• Description of the task
The reply should hold only the lines below from the one with "Click the MA60:6000.825 indicator label" to the end, each copied exactly.

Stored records
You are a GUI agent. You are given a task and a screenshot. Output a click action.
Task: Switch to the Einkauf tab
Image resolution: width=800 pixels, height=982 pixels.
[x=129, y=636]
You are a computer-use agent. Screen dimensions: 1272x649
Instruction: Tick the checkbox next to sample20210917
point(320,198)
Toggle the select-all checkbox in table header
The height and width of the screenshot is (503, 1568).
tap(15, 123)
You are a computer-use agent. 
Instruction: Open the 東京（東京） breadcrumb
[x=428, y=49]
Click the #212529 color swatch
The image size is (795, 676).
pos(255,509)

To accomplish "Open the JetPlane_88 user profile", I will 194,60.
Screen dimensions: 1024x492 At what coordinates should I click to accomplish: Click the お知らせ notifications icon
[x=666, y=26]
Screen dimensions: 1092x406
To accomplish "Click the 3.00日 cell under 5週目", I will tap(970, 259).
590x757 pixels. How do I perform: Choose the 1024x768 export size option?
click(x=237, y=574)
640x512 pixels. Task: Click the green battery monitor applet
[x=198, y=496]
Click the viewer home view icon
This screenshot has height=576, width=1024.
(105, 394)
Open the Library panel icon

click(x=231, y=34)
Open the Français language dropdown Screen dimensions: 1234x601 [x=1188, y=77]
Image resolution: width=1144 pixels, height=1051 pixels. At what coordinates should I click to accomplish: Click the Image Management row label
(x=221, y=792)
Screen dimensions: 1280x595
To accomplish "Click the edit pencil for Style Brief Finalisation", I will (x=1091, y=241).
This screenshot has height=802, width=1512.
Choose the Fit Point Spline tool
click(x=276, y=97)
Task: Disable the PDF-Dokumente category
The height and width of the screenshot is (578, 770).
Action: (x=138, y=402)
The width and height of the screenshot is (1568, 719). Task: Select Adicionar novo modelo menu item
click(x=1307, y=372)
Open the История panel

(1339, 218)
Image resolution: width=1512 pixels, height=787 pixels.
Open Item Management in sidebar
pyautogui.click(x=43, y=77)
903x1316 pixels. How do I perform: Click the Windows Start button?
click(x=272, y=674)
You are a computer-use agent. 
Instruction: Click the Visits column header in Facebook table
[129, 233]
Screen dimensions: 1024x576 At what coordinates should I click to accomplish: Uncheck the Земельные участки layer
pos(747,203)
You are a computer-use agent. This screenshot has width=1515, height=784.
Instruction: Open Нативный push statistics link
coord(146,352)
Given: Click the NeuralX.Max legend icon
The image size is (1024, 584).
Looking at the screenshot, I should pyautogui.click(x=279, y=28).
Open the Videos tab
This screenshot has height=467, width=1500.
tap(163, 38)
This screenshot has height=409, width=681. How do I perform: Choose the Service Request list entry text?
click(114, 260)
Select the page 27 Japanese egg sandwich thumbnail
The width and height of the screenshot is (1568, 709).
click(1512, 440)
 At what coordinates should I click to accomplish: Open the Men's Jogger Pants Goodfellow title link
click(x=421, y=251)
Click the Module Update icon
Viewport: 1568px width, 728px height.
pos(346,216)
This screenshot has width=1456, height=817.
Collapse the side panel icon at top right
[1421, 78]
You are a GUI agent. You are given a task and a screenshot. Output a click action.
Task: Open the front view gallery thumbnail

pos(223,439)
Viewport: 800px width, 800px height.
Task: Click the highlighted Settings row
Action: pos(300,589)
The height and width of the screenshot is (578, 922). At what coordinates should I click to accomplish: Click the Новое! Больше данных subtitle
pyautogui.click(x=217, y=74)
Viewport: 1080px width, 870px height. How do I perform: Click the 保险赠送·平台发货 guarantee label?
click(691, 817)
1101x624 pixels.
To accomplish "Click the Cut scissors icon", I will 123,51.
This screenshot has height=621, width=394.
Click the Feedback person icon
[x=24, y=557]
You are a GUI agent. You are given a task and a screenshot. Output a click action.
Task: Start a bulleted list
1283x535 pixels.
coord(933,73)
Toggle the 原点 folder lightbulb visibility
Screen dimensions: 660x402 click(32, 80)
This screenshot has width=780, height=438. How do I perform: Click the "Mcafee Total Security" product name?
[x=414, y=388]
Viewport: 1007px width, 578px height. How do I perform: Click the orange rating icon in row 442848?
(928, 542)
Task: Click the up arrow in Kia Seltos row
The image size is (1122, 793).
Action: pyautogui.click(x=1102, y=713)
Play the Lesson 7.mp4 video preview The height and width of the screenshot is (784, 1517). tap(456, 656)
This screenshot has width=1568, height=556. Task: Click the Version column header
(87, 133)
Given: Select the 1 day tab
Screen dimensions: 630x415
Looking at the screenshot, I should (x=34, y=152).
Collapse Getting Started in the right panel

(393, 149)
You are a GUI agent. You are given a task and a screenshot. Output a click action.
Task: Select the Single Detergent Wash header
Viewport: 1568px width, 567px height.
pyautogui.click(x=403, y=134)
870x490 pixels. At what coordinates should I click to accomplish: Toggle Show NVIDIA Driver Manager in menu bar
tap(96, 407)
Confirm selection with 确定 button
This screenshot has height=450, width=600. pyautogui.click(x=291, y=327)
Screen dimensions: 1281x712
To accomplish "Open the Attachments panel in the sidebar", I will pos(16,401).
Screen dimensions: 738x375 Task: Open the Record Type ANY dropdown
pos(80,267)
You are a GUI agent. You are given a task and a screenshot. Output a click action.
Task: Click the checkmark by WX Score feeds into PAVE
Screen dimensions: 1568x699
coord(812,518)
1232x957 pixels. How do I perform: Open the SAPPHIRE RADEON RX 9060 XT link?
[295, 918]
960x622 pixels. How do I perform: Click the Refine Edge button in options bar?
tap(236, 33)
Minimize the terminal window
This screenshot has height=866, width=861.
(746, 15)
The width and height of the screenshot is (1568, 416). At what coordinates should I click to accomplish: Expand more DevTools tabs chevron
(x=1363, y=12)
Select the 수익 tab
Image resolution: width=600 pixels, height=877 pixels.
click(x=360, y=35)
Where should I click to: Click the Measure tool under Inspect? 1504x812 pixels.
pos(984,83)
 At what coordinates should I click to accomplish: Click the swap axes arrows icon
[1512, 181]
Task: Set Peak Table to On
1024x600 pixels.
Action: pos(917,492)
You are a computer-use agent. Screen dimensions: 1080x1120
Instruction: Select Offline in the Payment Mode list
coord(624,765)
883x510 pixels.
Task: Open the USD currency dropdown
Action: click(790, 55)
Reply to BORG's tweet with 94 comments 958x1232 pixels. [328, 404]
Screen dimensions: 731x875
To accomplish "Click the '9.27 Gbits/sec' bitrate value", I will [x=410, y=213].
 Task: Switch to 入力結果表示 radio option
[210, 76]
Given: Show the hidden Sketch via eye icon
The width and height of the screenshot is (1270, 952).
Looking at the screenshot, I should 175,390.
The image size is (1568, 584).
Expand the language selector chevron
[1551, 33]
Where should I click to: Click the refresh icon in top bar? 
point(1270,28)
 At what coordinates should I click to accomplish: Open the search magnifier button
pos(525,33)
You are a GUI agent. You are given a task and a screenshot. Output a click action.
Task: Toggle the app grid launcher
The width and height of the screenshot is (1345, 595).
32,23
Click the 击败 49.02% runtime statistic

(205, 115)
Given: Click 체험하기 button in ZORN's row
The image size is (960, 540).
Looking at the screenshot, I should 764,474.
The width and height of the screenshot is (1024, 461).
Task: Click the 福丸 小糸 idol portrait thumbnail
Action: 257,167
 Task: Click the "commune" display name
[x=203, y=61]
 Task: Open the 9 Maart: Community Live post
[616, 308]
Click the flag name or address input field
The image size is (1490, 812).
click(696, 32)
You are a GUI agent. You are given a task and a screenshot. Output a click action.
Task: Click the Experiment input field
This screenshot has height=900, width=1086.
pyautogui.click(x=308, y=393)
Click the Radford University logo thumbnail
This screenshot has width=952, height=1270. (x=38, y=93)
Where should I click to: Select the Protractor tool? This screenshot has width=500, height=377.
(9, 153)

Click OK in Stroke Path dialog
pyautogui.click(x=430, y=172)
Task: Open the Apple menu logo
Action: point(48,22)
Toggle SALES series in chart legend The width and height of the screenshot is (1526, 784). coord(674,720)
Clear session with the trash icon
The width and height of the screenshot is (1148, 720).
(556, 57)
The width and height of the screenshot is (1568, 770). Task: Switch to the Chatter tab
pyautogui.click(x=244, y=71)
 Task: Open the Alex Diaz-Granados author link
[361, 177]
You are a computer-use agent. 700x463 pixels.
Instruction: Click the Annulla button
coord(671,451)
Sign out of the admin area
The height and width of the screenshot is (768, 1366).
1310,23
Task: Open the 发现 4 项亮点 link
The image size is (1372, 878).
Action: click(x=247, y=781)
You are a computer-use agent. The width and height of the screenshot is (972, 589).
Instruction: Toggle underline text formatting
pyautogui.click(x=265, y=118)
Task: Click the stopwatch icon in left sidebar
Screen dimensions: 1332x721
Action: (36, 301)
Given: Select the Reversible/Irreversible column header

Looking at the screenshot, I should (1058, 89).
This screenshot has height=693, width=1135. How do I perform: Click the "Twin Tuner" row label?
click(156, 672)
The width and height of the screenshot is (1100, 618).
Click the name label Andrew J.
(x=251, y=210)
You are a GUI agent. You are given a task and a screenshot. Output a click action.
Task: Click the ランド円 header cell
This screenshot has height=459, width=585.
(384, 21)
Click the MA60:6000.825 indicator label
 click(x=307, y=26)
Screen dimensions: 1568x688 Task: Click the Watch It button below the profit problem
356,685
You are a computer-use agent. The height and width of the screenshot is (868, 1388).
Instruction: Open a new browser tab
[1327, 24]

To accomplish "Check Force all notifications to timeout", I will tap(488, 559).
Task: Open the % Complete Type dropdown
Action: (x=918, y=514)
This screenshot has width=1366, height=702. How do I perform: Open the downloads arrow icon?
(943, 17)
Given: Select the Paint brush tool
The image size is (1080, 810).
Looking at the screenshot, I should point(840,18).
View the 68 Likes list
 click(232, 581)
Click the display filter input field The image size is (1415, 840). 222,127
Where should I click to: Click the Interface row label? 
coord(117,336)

• Response area
Click the MA60:6000.825 indicator label
 click(x=307, y=26)
Screen dimensions: 1568x688 Task: Click the Watch It button below the profit problem
356,685
You are a computer-use agent. The height and width of the screenshot is (868, 1388).
Instruction: Open a new browser tab
[1327, 24]

To accomplish "Check Force all notifications to timeout", I will tap(488, 559).
Task: Open the % Complete Type dropdown
Action: (x=918, y=514)
This screenshot has width=1366, height=702. How do I perform: Open the downloads arrow icon?
(943, 17)
Given: Select the Paint brush tool
The image size is (1080, 810).
Looking at the screenshot, I should point(840,18).
View the 68 Likes list
 click(232, 581)
Click the display filter input field The image size is (1415, 840). 222,127
Where should I click to: Click the Interface row label? 
coord(117,336)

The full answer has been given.